- What the exercise asks -
Reproduce each record verbatim, images excluded.

- Source data -
####################
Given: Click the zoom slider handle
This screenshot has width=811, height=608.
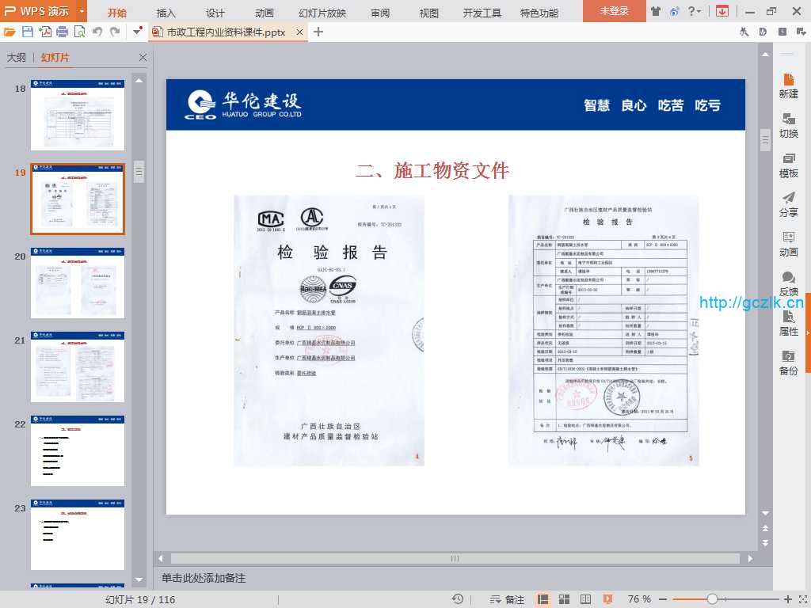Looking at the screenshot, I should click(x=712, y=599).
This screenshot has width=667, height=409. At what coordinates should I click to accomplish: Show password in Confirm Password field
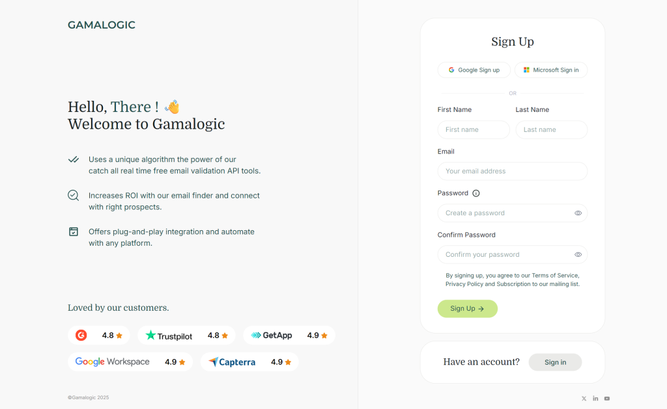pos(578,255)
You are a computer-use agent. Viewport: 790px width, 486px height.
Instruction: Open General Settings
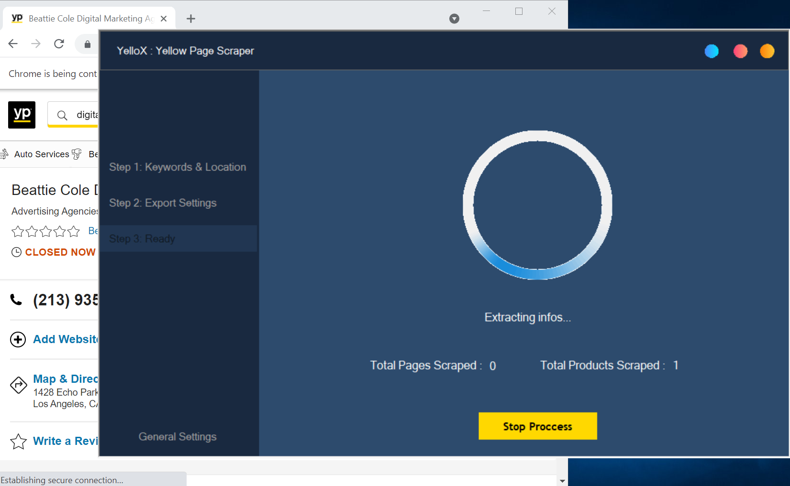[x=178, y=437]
####################
- Task solution -
Given: Click the zoom slider handle
This screenshot has width=811, height=608.
Looking at the screenshot, I should click(x=712, y=599).
This screenshot has width=667, height=409. At what coordinates should I click to accomplish: Show password in Confirm Password field
pos(578,255)
You are a computer-use agent. Viewport: 790px width, 486px height.
Instruction: Open General Settings
[x=178, y=437]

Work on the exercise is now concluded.